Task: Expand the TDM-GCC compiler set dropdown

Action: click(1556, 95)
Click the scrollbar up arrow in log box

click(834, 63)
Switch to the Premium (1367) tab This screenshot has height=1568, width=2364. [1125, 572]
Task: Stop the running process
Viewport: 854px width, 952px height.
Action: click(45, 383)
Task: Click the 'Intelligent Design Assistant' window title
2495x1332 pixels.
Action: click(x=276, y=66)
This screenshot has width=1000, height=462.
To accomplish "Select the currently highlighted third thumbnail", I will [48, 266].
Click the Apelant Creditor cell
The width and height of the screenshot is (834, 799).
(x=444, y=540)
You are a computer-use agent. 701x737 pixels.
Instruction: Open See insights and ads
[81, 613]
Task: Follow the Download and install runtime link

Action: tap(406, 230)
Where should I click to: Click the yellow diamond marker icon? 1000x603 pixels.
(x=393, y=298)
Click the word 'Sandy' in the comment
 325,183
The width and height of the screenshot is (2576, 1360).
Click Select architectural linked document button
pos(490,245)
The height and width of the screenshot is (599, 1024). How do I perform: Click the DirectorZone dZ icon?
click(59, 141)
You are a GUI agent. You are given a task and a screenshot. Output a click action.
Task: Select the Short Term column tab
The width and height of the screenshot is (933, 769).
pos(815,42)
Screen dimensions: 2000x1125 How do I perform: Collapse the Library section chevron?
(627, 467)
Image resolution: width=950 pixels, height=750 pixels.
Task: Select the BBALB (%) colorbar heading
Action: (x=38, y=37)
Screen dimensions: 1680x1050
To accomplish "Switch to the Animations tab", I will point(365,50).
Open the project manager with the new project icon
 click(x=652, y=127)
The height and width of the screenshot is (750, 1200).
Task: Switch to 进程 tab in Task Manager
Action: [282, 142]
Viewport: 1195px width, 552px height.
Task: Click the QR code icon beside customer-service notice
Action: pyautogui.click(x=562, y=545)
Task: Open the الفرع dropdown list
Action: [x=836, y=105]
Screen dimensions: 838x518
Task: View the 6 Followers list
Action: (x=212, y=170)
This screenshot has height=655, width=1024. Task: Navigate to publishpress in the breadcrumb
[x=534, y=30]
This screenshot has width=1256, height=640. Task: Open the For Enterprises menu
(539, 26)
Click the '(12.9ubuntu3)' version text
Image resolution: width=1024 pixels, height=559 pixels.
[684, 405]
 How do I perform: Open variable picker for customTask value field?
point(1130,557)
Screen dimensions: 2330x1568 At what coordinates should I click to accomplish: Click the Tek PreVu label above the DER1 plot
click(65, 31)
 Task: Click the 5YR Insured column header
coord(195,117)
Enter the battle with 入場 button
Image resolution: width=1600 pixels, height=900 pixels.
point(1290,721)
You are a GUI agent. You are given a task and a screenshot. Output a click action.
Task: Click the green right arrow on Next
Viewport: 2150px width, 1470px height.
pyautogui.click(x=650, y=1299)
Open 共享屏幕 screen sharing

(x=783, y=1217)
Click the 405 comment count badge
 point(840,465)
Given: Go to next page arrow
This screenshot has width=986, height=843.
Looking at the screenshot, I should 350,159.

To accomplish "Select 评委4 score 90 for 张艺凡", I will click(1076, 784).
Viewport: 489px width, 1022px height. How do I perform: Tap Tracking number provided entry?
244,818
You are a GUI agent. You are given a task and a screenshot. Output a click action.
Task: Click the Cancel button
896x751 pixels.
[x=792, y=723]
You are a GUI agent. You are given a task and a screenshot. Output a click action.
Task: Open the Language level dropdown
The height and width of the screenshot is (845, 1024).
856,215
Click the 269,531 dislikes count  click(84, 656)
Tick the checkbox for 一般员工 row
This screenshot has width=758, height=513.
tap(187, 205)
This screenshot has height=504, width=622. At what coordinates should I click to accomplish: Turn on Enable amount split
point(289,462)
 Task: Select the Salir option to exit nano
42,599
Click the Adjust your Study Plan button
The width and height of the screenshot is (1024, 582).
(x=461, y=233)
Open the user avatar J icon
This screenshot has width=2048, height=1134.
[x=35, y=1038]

Your task: Copy the lines of the items word for word, beginning at the line that contains "This screenshot has height=504, width=622." and continuing through the end of the items.

Written response:
This screenshot has height=504, width=622. At what coordinates should I click to accomplish: Turn on Enable amount split
point(289,462)
 Task: Select the Salir option to exit nano
42,599
Click the Adjust your Study Plan button
The width and height of the screenshot is (1024, 582).
(x=461, y=233)
Open the user avatar J icon
This screenshot has width=2048, height=1134.
[x=35, y=1038]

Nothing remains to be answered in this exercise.